Sometimes I find all the parts I need to create an image, sometimes I get an idea but need to shoot some more to bring the idea to fruition, and sometimes it is just an exercise in frustration. This morning things came together and I was able to create a stock photo and send it off to an agency for consideration (in this case I sent the photo to my editor at Corbis). I’ll let you know how it turns out!

The image (above) is a fabricated skyline, a cityscape of some future metropolis that doesn’t actually exist, except on my computer. The idea germinated as I looked at a skyline shot taken in Buenos Aires. The buildings looked very cool and futuristic. It occurred to me that a whole skyline of ultra modern buildings could be a very useful concept image for stock. I picked through my digital files finding some skyline shots of San Francisco that I could mine for buildings. I used Photoshop to combine and alter some of the buildings and to simply stretch-out and adjust the color of others.

I made sure that the finished image could be cropped either as a vertical or horizontal. This image isn’t going to set the world on fire, but I will be willing to bet that it sells reasonably well…and it only cost me a couple of hours work…nothing more.

Because I don’t see this image selling like gang busters I have submitted it for RM where there is actually more flexibility in pricing than in RF, where I get a larger percentage of each sale, and where there is always the possibility of a truly large sale. Large sales do still happen. Last month Getty sold one of my images for $18,000.00+. My share was over $8,000.00. Stock isn’t dead yet!

Getting back to my original point, intention is a potent tool for so much of what we do in stock photography; for coming up with ideas, for learning, and for creating images.
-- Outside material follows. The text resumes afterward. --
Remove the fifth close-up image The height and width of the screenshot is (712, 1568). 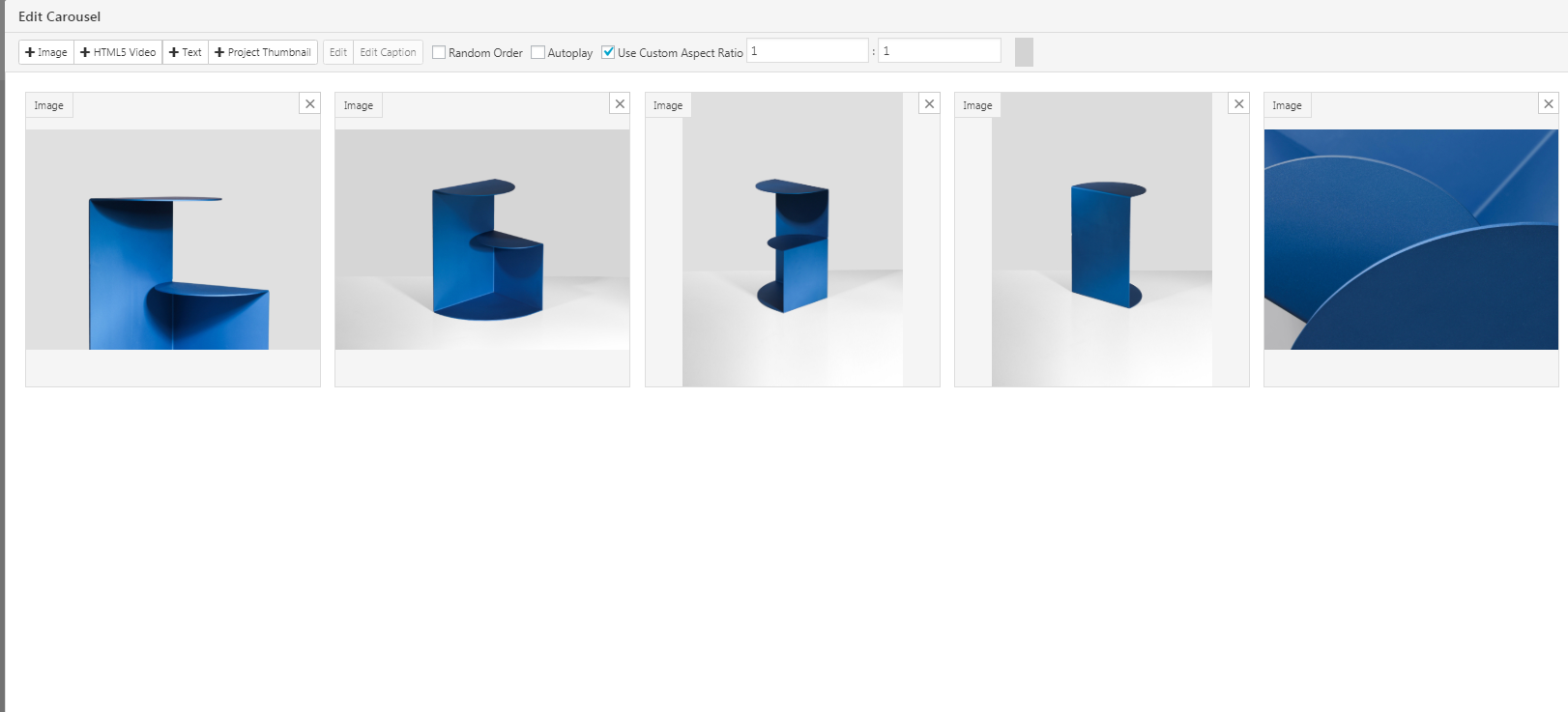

Get in the habit of setting conscious intention; cool things happen when you do!

Monday, July 13, 2009

One Photographer's Criteria for Successful Stock Photos

Falling Piano about to hit a businessman illustrating Risk, danger and inattention

I had a minor epiphany today. I was talking with my brother and he commented that my stock photos were fun to look at. It instantly occurred to me that “fun to look at” might actually be a good standard by which to judge whether an image idea will make a successful stock photo. Certainly my favorite images to make are ones that are fun to look at.

I use File Maker Pro to keep records of all my stock sales. I took a look at my sales for the past five years and ranked them. Almost without exception my best selling images were fun to look at. They either contained a high element of humor or drama. These images are entertaining. It makes sense too. Given the choice between an image with a high entertainment value and an image that isn’t such fun to look at, it makes perfect sense that clients will choose the former.

While it is a bit unrealistic for me to only create those entertaining images, certainly that is what I am focusing on. They sell the best and I enjoy making them the most. That being said, when I set up a shoot for one of my ideas there are inevitably opportunities to create lesser images that make financial sense. For example, I have an upcoming shoot in a surgery center. I have several “main” ideas that I am eager to do. But as long as I have a surgery center at my disposal it makes sense to shoot some of the more pedestrian images that can fulfill a need in the market place. Shots of patients in the waiting room, of doctors and patients consulting and so forth. Naturally, I can and will continue to do some of those images. It just makes good business sense. However, at this point I will limit those “filler” images to ones that naturally evolve from the images I am drawn to create.

For moving a stock photo idea to a photographic reality my new criteria is that the finished image must be:

Fun To Look At
Have a message applicable to the market place
Be a quick read even at thumbnail size
Make an emotional connection
Have an unexpected Twist
Be fun for me to create

Keep in mind; these are my goals for my own work. Certainly other criteria will be more appropriate for other photographers. And my images certainly don’t need to fit all of those criteria. If an image fulfills two or three of them then the image is probably worth doing. And finally, as promised a blog or two ago, above is my falling piano image. I hope it is fun for you to look at!